The problem with a horror game that is executed well is that the very nature of the genre is designed to make you not want to continue playing it. This leads to this weird cycle where the player can know that a game is designed well and is rather engrossing, but can continue to find reasons to not go back and play it—because there is always something else to do that isn’t hiding urine soaked pants from loved ones. Daylight takes the ease to be gained from repeated playthroughs, knowing where everything is, as the game itself is procedurally generated and manages to steal even that from us.

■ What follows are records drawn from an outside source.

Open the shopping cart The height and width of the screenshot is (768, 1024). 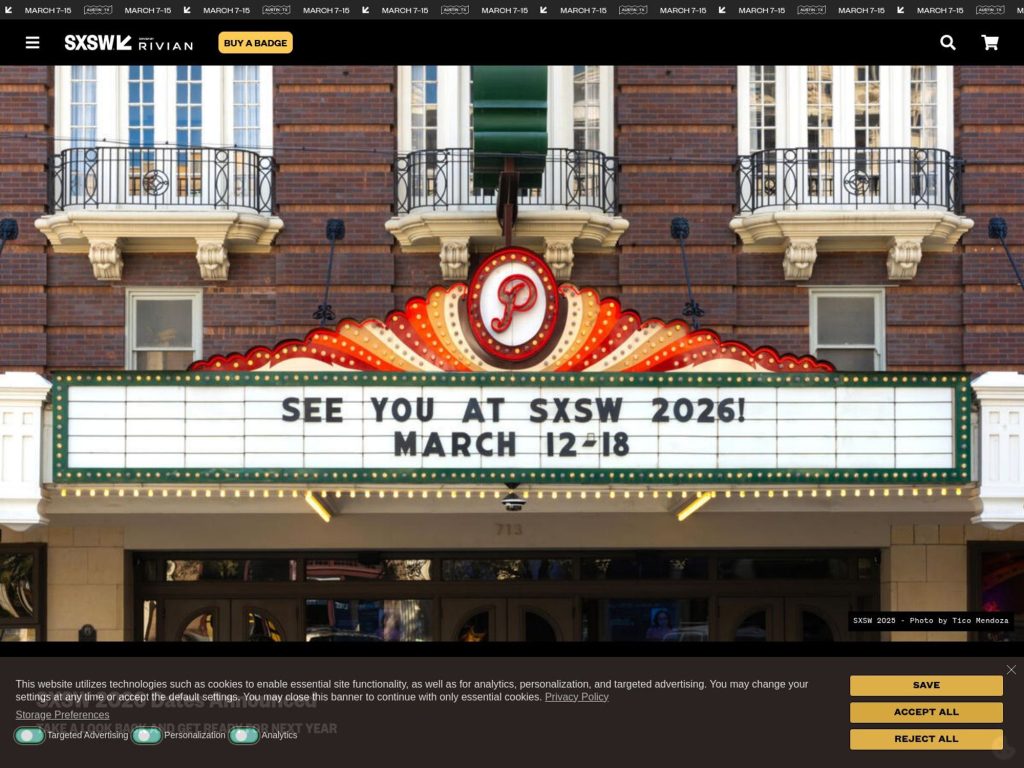[989, 43]
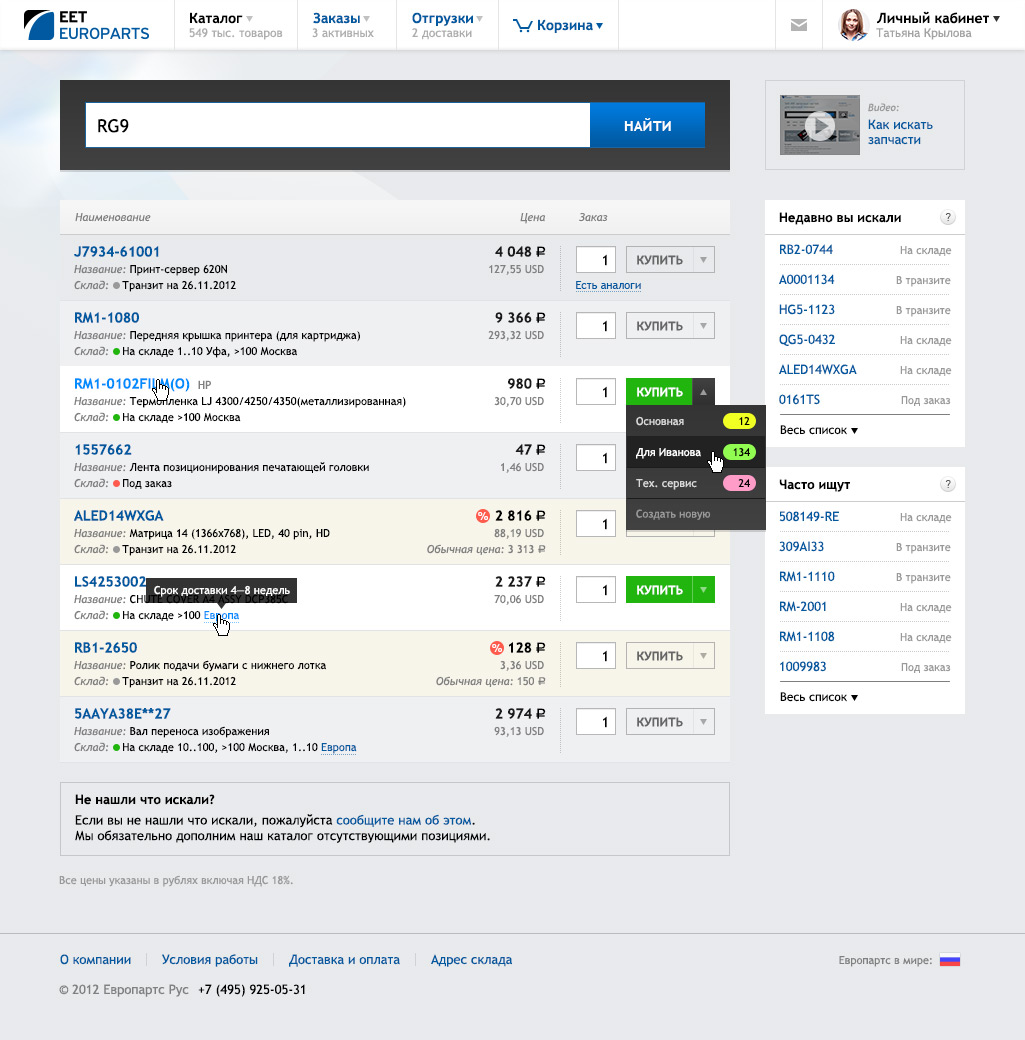Image resolution: width=1025 pixels, height=1040 pixels.
Task: Expand Весь список under Часто ищут
Action: [x=818, y=697]
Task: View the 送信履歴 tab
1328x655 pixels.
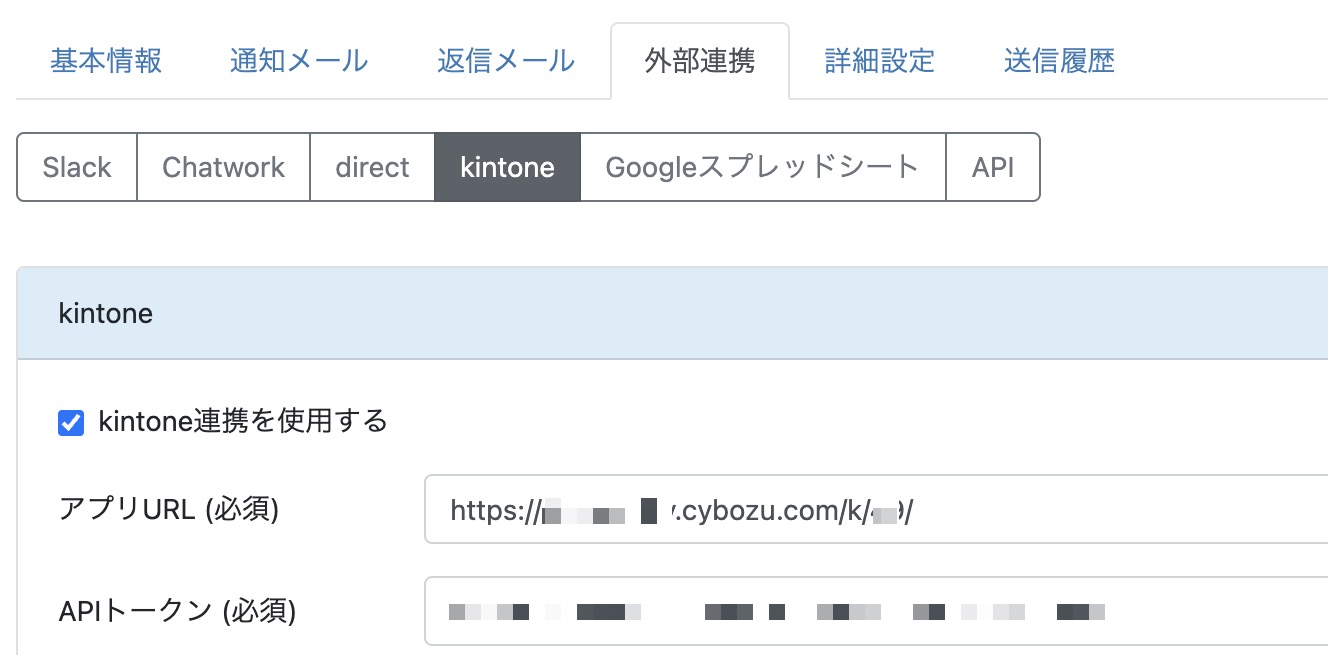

Daylight is good, in all of the ways that it sets out to be and possibly some of the ways that it didn’t even intend due to the randomness. From the moment that the character awakens there is a sense of being utterly and completely helpless in the environment that they have been dumped in, something that is only driven home the farther that they go into the complex and the sparser supplies become. Worse is that there isn’t really any way to defeat the ghosts, instead only to temporarily drive them away makes matters more nerve racking when you eventually get lost in the sprawling building.
Watch our live stream of this game here:
The only major drawback is that it does, at times, feel machine generated instead of handcrafted like most of these games. This goes far to break the tension and completely pull one out of the emersion and break whatever atmosphere the game had been creating at that point. During streaming the game I became lost in a warehouse of shorts for some time directly after some rather creepy supernatural thingies happened and required sometime to figure out what to do next before I could progress. It just seems disappointing that at moments such an amazing game should fall to such random and odd happenings.
If you have ever enjoyed a horror movie or game in the past you owe it to yourself to buy Daylight. The game is entirely worth the price of admission and more. Do yourself a favor and turn off your phone, lock the door and turn off all the lights and play the game by yourself—it is short enough that you should be able to finish it the first time in one sitting, but designed to play again. It is rare that you can tell that the people who made a game are all fans of the work that they are doing and not just contract workers that are looking for a paycheck, but with Daylight it really comes through that from start to finish this was a labor of love for every person involved. The least that you can do to repay that is buy the game and become scared senseless.